Osimertinib is safe and effective in patients who progressed on an EGFR tyrosine kinase inhibitor.

  • Major finding: Osimertinib is safe and effective in patients who progressed on an EGFR tyrosine kinase inhibitor.

  • Approach: An open-label phase II trial tested osimertinib safety and activity in patients with EGFRT790M NSCLC.

  • Impact: Patients who have acquired resistance to EGFR tyrosine kinase inhibitors may respond to osimertinib.

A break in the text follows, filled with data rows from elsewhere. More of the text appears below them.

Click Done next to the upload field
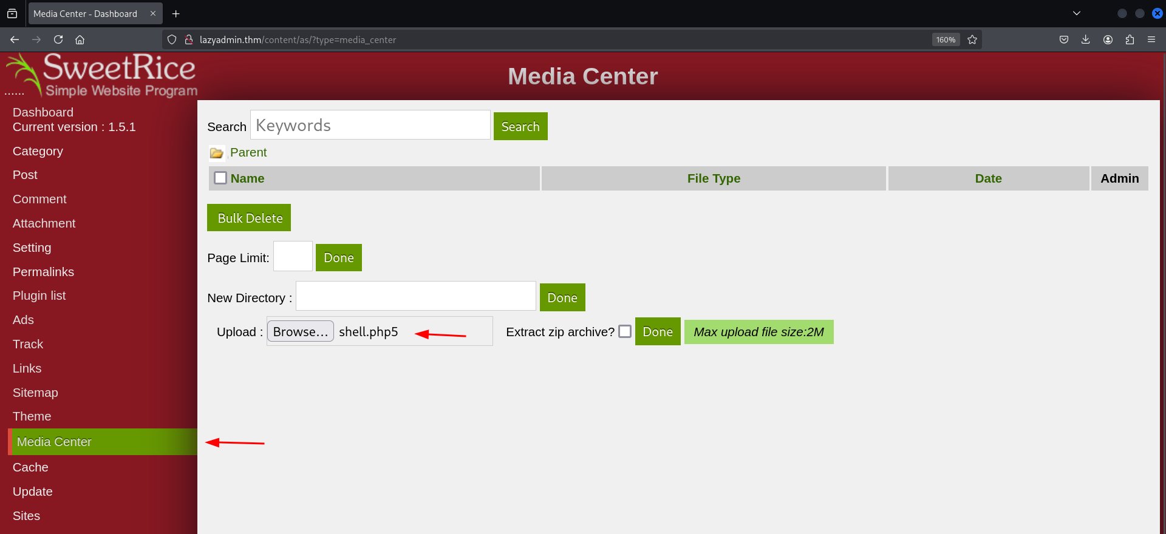The image size is (1166, 534). 657,331
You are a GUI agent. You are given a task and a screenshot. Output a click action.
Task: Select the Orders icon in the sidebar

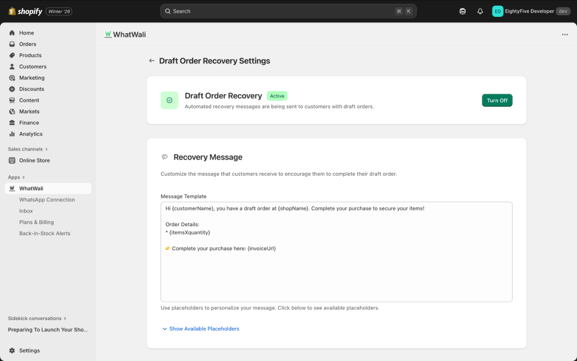pyautogui.click(x=11, y=44)
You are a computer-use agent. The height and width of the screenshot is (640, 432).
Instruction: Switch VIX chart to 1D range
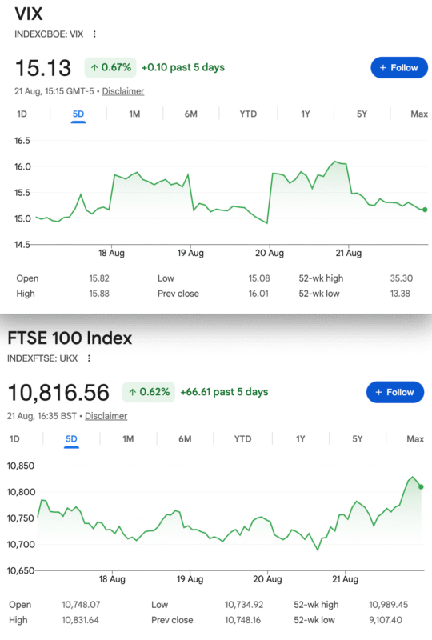point(22,114)
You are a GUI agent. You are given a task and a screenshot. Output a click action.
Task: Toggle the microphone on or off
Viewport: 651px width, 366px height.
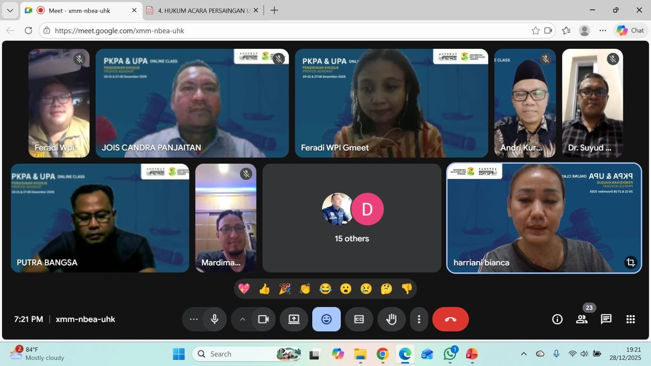(x=215, y=319)
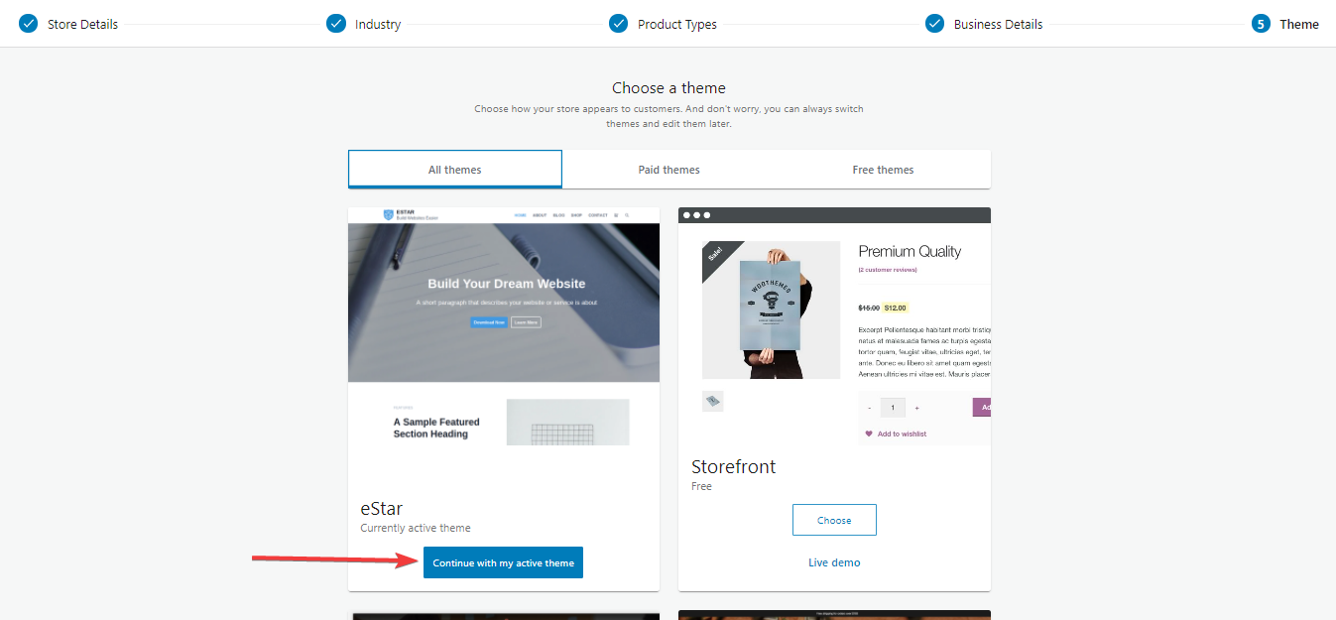Image resolution: width=1336 pixels, height=620 pixels.
Task: Click the Store Details checkmark icon
Action: point(27,23)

Patients with EGFR-mutant non–small cell lung cancer often respond well to first-line EGFR tyrosine kinase inhibitors (TKI). However, TKI resistance often develops, which in approximately half of patients is due to acquisition of the EGFRT790M resistance mutation. Osimertinib is an oral irreversible EGFR TKI that has activity against EGFRT790M as well as other TKI-sensitizing mutations, and preliminary clinical data indicate that it has activity in patients with advanced EGFRT790M-positive NSCLC. In a multicenter, open-label, single-arm phase II trial, Goss and colleagues evaluated the safety and efficacy of osimertinib in 210 patients with EGFRT790M-positive NSCLC who had progressed after therapy with an EGFR TKI. The primary endpoint was the proportion of patients who achieved an objective response, and secondary endpoints included progression-free survival, safety, and duration of response. Of the 199 evaluable patients, 140 (70%) had an objective response, including 6 (3%) complete responses. The median duration of response was 11.4 months, and 50% of patients had progressed or died by the data cutoff. The median progression-free survival was 9.9 months. Osimertinib had a manageable toxicity profile, with adverse events leading to treatment discontinuation in 5% of patients. Serious adverse events occurred in 25% of patients, including one likely treatment-related death due to interstitial lung disease. Altogether, the results of this study suggest that osimertinib is effective and has manageable side effects as a single-agent therapy in patients with EGFRT790M-positive NSCLC that has progressed after treatment with other EGFR TKIs. Further, patient selection for osimertinib treatment may be guided by EGFRT790M mutation status.

Goss G, Tsai CM, Shepherd FA, Bazhenova L, Lee JS, Chang GC, et al. Osimertinib for pretreated EGFR Thr790Met-positive advanced non-small-cell lung cancer (AURA2): a multicentre, open-label, single-arm, phase 2 study. Lancet Oncol 2016 Oct 14 [Epub ahead of print].